Different people have different reactions to medications and supplements, and much depends on dosage and interaction with other medications. Perhaps 100 mg is too high a dose for you or it is interacting with the lisinopril and/or atenolol. Some people may do better with a dosage of 10 mg to 30 mg daily or every other day.
I am a medical doctor and have been taking 100mg for several years--originally for GI dysmotility (Hollow Visceral Neuropathy) and have not yet noticed any untoward reactions.
My doctor told me to take 100mg every day, and I am feeling
worse than ever: tired, no get up and go, difficulty concentrating, waking up
more tired than when I got to bed, falling asleep during the day, you name it. I
feel as if I had aged 10 years in a month.
Too high a dose can cause insomnia or shallow sleep resulting in tiredness the next day.
I recently began taking COQ10 and noticed that there was a significant change in my health. I've felt so much better physically and mentally. My ability to focus had been lacking in the past year or so but now I think clearer. My energy levels are higher.

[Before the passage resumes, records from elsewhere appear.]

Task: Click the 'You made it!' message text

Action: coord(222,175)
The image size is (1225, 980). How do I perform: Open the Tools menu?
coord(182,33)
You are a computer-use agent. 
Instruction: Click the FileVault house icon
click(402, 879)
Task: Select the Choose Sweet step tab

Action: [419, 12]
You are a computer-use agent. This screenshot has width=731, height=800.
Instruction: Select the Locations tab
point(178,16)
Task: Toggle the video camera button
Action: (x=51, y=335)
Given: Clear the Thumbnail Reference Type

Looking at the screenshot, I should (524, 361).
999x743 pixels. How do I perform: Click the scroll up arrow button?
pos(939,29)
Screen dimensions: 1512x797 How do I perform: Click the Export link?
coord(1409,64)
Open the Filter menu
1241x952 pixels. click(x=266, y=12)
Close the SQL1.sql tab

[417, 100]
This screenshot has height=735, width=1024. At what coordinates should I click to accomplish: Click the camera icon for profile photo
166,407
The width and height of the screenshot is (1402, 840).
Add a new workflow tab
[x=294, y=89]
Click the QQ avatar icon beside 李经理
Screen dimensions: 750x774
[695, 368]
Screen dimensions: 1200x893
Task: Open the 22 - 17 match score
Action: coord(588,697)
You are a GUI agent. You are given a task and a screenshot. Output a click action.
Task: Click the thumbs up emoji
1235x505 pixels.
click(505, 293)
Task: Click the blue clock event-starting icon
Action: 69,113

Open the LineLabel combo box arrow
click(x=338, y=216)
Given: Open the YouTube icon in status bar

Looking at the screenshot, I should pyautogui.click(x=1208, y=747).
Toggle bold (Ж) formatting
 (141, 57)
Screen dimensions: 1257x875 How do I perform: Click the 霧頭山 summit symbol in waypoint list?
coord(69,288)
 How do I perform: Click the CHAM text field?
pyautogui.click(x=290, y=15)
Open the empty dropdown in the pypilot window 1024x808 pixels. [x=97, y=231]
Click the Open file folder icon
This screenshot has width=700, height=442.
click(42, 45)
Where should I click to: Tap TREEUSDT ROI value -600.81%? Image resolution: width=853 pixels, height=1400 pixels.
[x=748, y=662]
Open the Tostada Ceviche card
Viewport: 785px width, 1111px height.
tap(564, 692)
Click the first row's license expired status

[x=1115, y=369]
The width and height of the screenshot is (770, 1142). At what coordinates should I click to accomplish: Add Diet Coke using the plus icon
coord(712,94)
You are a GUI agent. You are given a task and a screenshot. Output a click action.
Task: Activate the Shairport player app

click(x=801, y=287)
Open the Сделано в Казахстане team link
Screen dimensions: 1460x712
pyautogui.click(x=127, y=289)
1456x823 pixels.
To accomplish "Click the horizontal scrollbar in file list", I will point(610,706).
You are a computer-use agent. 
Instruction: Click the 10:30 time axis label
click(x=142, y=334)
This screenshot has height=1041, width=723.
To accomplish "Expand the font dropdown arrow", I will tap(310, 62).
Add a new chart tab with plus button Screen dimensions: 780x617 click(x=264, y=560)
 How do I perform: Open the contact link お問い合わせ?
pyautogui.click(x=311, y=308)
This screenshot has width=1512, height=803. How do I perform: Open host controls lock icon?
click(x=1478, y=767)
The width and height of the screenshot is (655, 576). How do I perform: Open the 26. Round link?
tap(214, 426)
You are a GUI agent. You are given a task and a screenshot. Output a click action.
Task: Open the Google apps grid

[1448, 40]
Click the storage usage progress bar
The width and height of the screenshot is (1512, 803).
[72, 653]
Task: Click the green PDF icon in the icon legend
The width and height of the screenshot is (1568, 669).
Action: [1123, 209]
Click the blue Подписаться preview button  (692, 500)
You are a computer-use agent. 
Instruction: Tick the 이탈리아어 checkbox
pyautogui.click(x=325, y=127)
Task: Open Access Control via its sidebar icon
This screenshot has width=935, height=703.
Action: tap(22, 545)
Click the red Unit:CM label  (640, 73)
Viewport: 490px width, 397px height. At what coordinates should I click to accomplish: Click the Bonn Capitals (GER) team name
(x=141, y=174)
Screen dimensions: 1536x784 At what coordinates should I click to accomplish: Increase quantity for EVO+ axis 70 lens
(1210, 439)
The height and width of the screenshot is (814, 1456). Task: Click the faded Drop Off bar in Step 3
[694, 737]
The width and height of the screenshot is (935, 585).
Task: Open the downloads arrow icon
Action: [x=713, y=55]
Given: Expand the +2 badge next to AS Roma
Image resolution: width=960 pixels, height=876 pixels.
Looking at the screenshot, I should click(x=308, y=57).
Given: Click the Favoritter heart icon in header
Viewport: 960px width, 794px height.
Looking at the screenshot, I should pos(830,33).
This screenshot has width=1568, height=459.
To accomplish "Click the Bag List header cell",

I am a nurse and well acquainted with traditional medicine. I was diagnosed with breast cancer. My younger sister was diagnosed several years ago. Our cancers were IDC and strongly ER and PR positive. Her cancer involved lymph nodes, mine non nodal. She went through chemo and radiation treatments, tried anti-hormonal (but too many adverse side effects). I have just finished radiation and will be encouraged to take tamoxifen. I started using "natural" progesterone cream when my sister was diagnosed after reading Dr John R. Lee's book on progesterone and his comment on his breast cancer patients maintaining remission while using the cream, my sister started at this time as well, I used the cream in hopes of deterring breast cancer and estrogen dominance...she used it to deter a breast cancer recurrence. My sister used many other supplements as well, has taken 100mg CoQ10 and other supplements. When my excisional biopsy lumpectomy came back positive with unclear margins, I asked my sister about her supplements and she mentioned the CoQ10, so I googled it and found about Dr. Folkers study in Denmark, using 390 mg and other supplements. I increased daily until I reached a 400 mg dose. MRI with CAD determined no other noticeable breast cancer, so partial mastectomy was scheduled for 3 weeks later to get clear margins and sentinel node biopsy. Well I took 400mg all the way until the night before surgery. The fairly large resected area came back with only a single 2.5mm cribiform cancer and at least a 5mm clear margin from there, initially the surgeon told me the first path report the cancer went to the edge of the margins, so to only find a single area on the whole resection made me think the supplement may have helped clear things up, Just as the women in the Denmark study experienced.